**Assignment 1**
Rewrite the paracetamol crystallization passage starting with "In this study, we" and going on through "resulting crystal structure.", putting "ultrasonic levitator" in place of "acoustic levitator".
**Assignment 2**
Decide whether each statement agrees with the paracetamol crystallization passage, giving yes or no and quoting the deciding words: (a) The crystallization conditions were set with an acoustic levitator. (b) Raman spectra were recorded in the setup for the pair distribution function analysis. (c) Polymorph II of paracetamol is the thermodynamically stable form.

Studies of the complete crystallization process require analytical methods which are able to detect and characterize non-crystalline and crystalline states. The atomic pair distribution (PDF) analysis is capable of determining the local structure of non-crystalline materials. This method is typically applied for the structural characterization of glasses, liquids, nanocrystalline, and disordered compounds,^32–34 whereas only few studies focus on crystalline and amorphous organic compound materials.^35,36 From an experimental perspective, rapid acquisition PDF (RAPDF) measurements proved to be ideal for time-resolved and parametric measurements of local structure through phase transitions.³⁷ Repeated investigations of the crystallization process under the same controlled experimental conditions and the suitable analytics, in the best case, in situ simultaneously applied methods, offer an excellent opportunity to gain a better understanding of this process.

In this study, we examine the crystallization process of paracetamol (acetaminophen) from solution by combined in situ Raman spectroscopy and in situ synchrotron X-ray diffraction. The crystallization conditions were defined using an acoustic levitator and an enveloping gas stream to control environment, temperature, and humidity. The crystallization progress triggered by the evaporation of the solvent was followed completely. The formation of amorphous intermediates (proto-crystalline precursors) which finally crystallized to either form I or form II was elucidated. Investigations of the PDF pattern allowed a detailed analysis of the polyamorphism. Based on these data, it can be concluded, that the solvent triggers the pre-ordering of the amorphous precursor and determines the fate of the resulting crystal structure.

Results and discussion

Paracetamol was chosen as a model system for our studies. While three crystalline modifications of paracetamol are known to exist,^38,39 only the structure of the thermodynamically stable monoclinic polymorph I and the metastable orthorhombic polymorph II are well examined.⁴⁰ In a typical crystallization experiment 5 μL of a paracetamol- solution was injected in an acoustic levitator. This device offers a surface-free sample handling, controlled temperature, and humidity (see Fig. 1). As a result of the solvent evaporation, the concentration of the analyte increased leading to a supersaturated solution. At this point, the crystallization of the analyte can be observed. The crystallization process was studied simultaneously using synchrotron XRD and Raman spectroscopy at a high time resolution (approx. 15 s per XRD pattern/Raman spectrum). These measurement conditions enable the detection and unambiguous assignment of phases (solution, amorphous, crystalline) and transformations arising during the crystallization from solution to the solid final form. In a second step, total scattering experiments were performed under the same experimental conditions to gain more information about the amorphous intermediates.

Fig. 1 Experimental setup with the acoustic levitator and climatic chamber for the control of crystallization conditions. Setup for the crystallization investigation with simultaneously recorded synchrotron X-ray pattern (λ_X = 1 Å = 0.1 nm) and Raman spectra (λ_L = 785 nm). Similar setup for the pair distribution function analysis with synchrotron X-ray radiation (λ_X = 0.158 Å = 0.0158 nm). Raman spectra were not measured.

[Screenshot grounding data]
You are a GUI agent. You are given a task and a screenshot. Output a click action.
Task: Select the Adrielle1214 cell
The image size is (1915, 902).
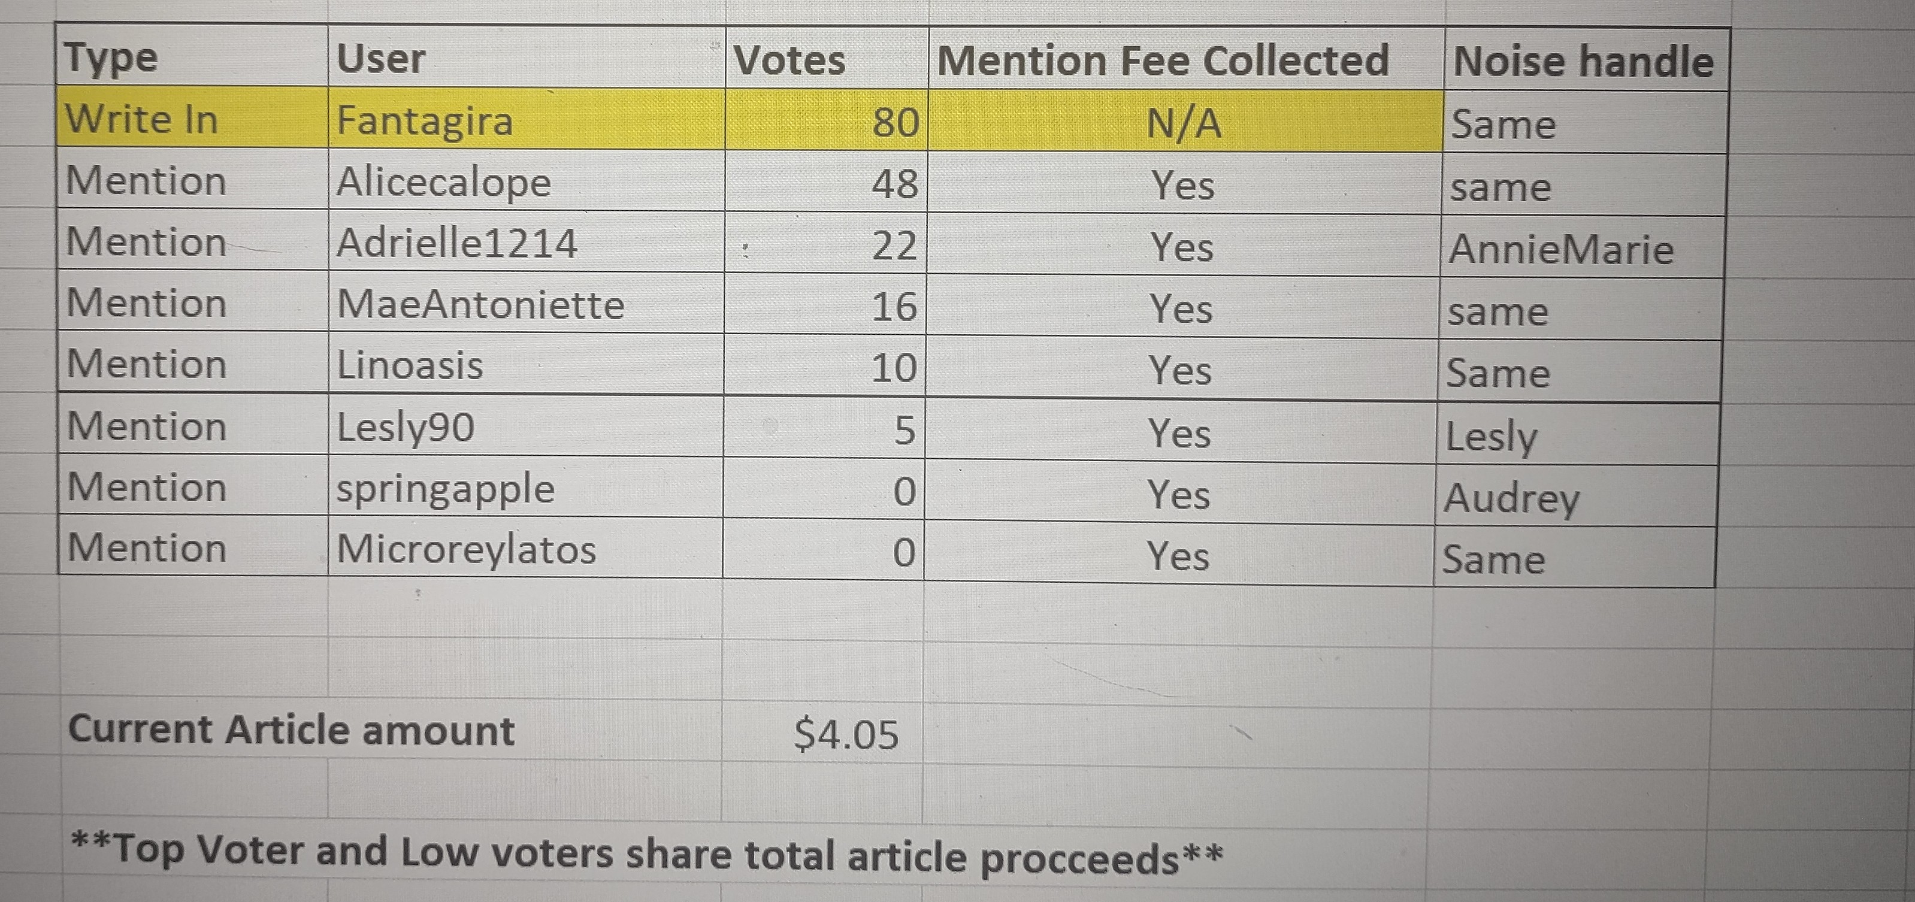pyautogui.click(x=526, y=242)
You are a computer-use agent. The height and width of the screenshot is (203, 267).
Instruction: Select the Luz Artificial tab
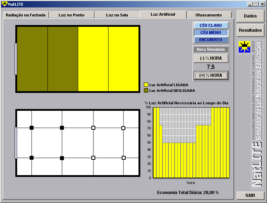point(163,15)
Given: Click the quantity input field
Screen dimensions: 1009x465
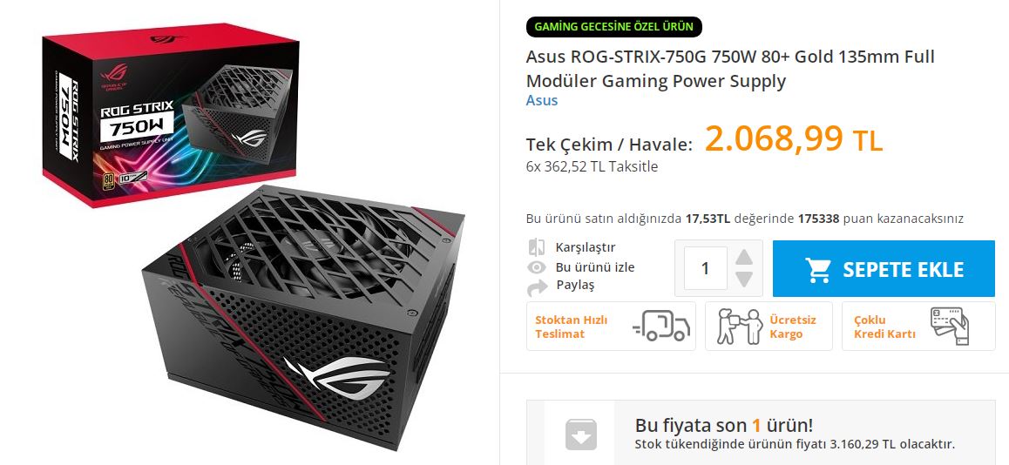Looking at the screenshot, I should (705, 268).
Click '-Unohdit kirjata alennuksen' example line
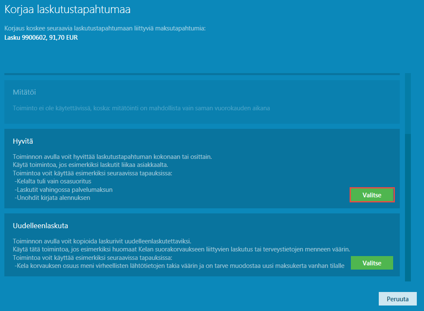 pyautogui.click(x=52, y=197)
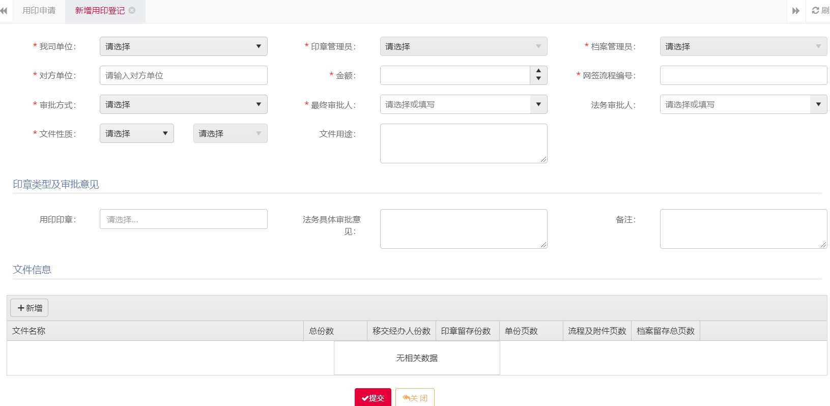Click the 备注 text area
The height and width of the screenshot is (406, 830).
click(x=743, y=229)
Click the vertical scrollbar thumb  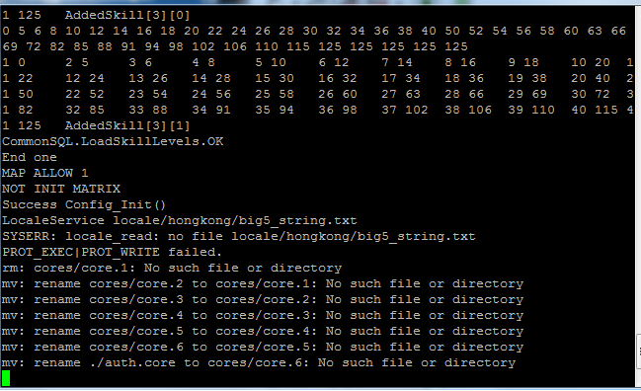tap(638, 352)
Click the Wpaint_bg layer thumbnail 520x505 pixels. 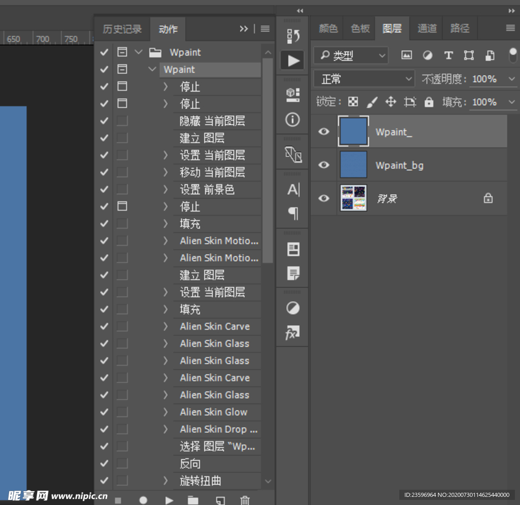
* * *
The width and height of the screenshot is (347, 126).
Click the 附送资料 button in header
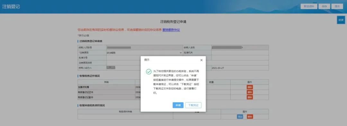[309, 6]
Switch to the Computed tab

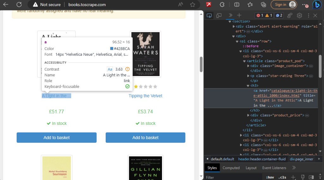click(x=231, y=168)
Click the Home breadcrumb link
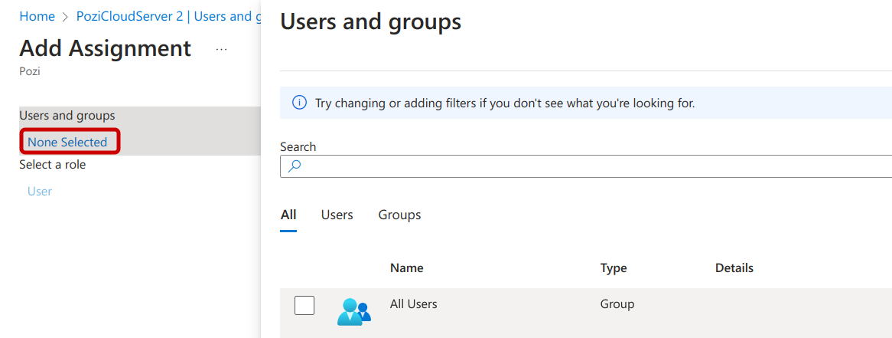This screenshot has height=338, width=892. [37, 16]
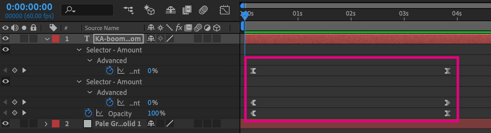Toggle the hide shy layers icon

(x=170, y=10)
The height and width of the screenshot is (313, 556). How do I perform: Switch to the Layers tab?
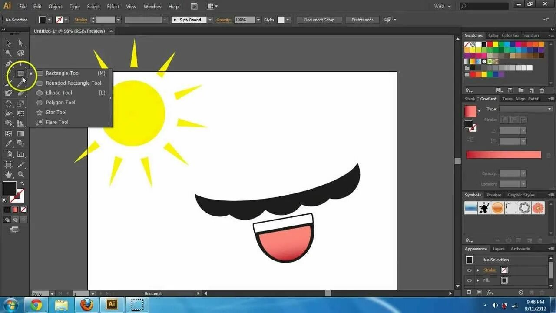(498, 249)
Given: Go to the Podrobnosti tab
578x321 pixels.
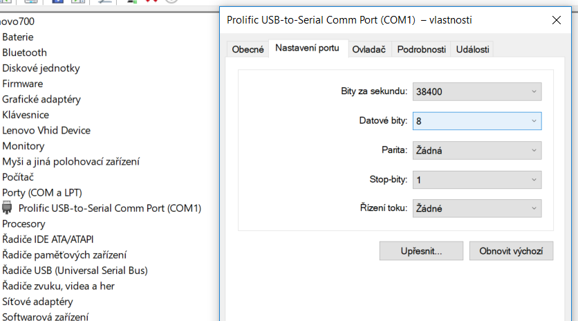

**Answer 1**
In this study, we examine the crystallization process of paracetamol (acetaminophen) from solution by combined in situ Raman spectroscopy and in situ synchrotron X-ray diffraction. The crystallization conditions were defined using an ultrasonic levitator and an enveloping gas stream to control environment, temperature, and humidity. The crystallization progress triggered by the evaporation of the solvent was followed completely. The formation of amorphous intermediates (proto-crystalline precursors) which finally crystallized to either form I or form II was elucidated. Investigations of the PDF pattern allowed a detailed analysis of the polyamorphism. Based on these data, it can be concluded, that the solvent triggers the pre-ordering of the amorphous precursor and determines the fate of the resulting crystal structure.

**Answer 2**
(a) Yes: "The crystallization conditions were defined using an acoustic levitator"
(b) No: "Raman spectra were not measured."
(c) No: "the thermodynamically stable monoclinic polymorph I and the metastable orthorhombic polymorph II"